### Exercise inputs

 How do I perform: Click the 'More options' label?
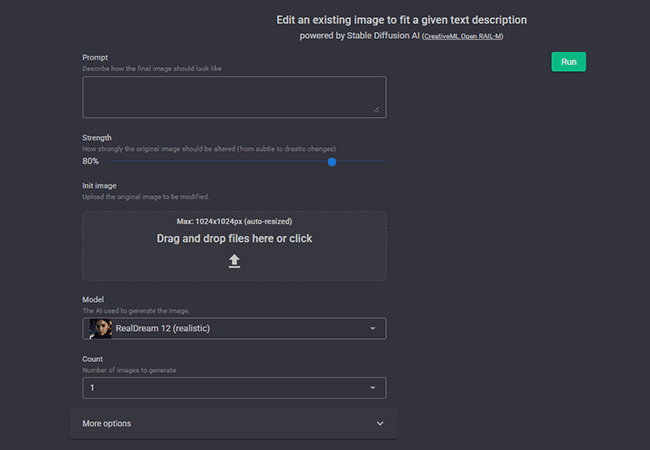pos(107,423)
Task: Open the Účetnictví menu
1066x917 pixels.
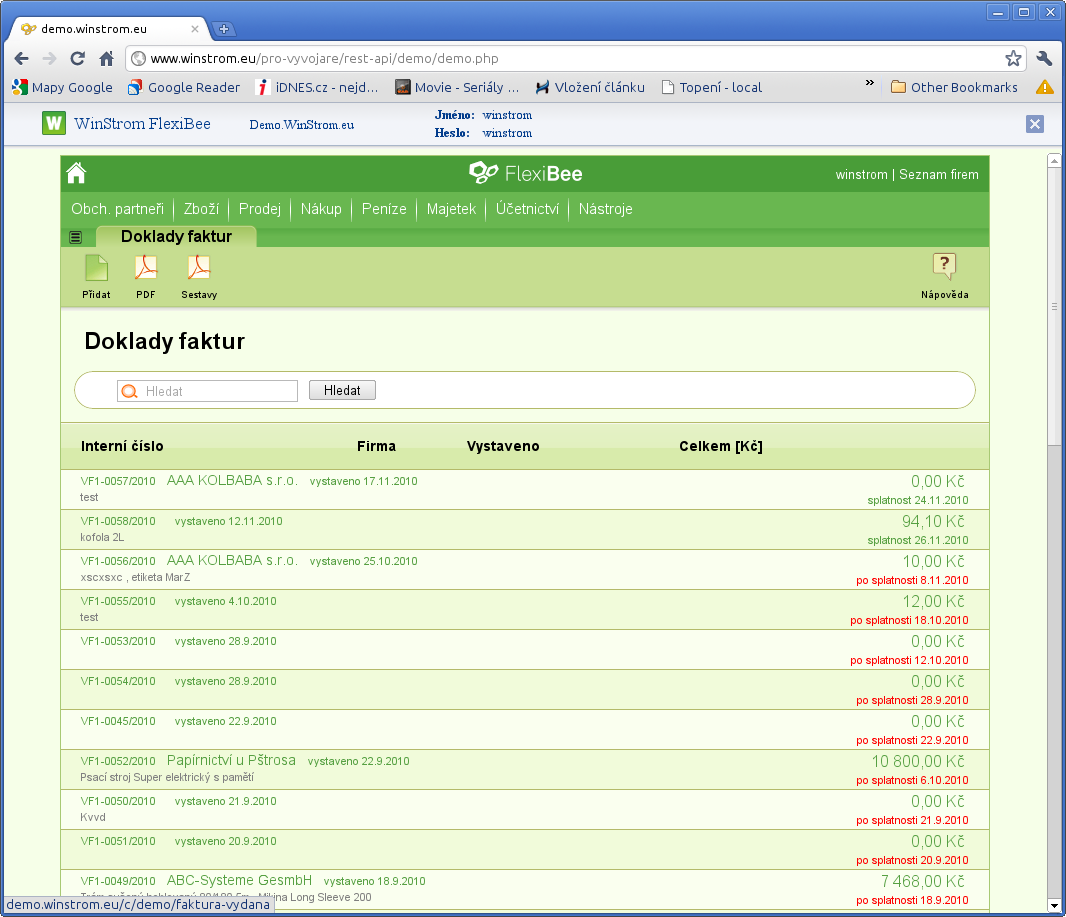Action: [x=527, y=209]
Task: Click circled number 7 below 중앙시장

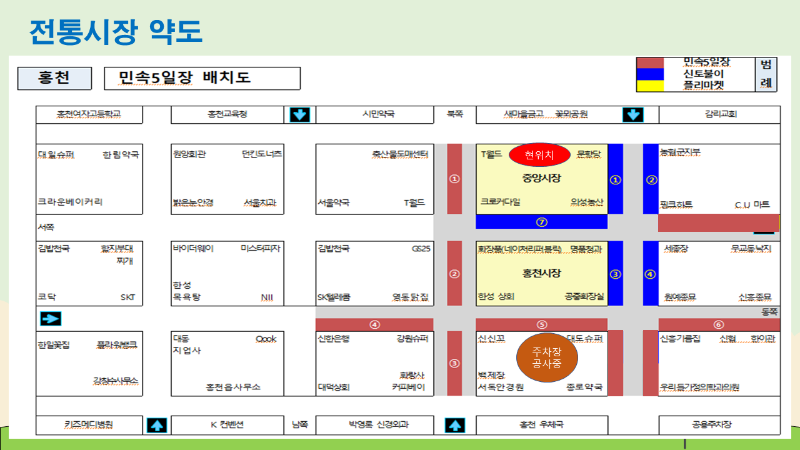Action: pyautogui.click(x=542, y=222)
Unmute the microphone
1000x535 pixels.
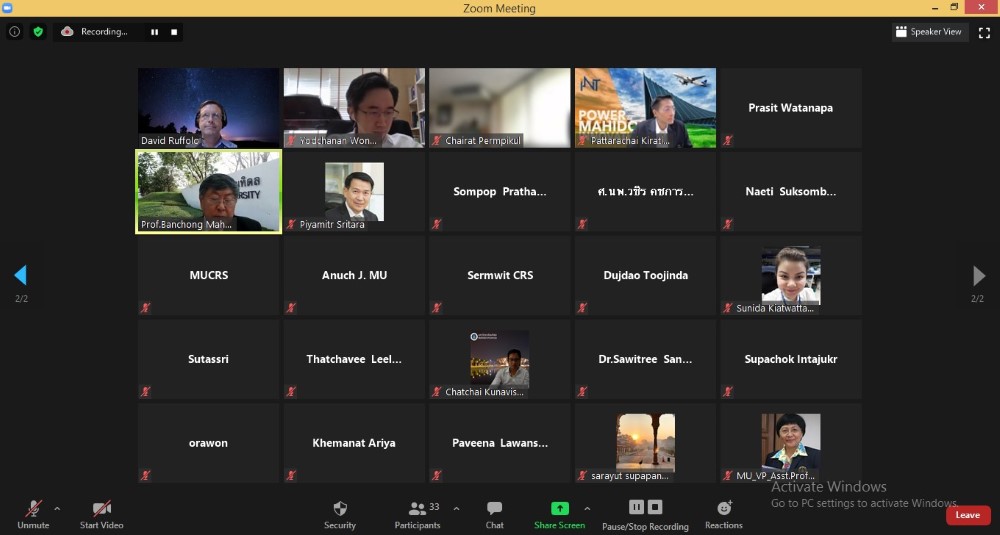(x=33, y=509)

### How to complete this task
Once the pictures are set aside, please reproduce the remaining material word for word.

### Final answer
 How do I perform: Click the 'More options' label?
pos(107,423)
Task: Open the Účetnictví menu
1066x917 pixels.
Action: [x=527, y=209]
Task: Click circled number 7 below 중앙시장

Action: pyautogui.click(x=542, y=222)
Unmute the microphone
1000x535 pixels.
(x=33, y=509)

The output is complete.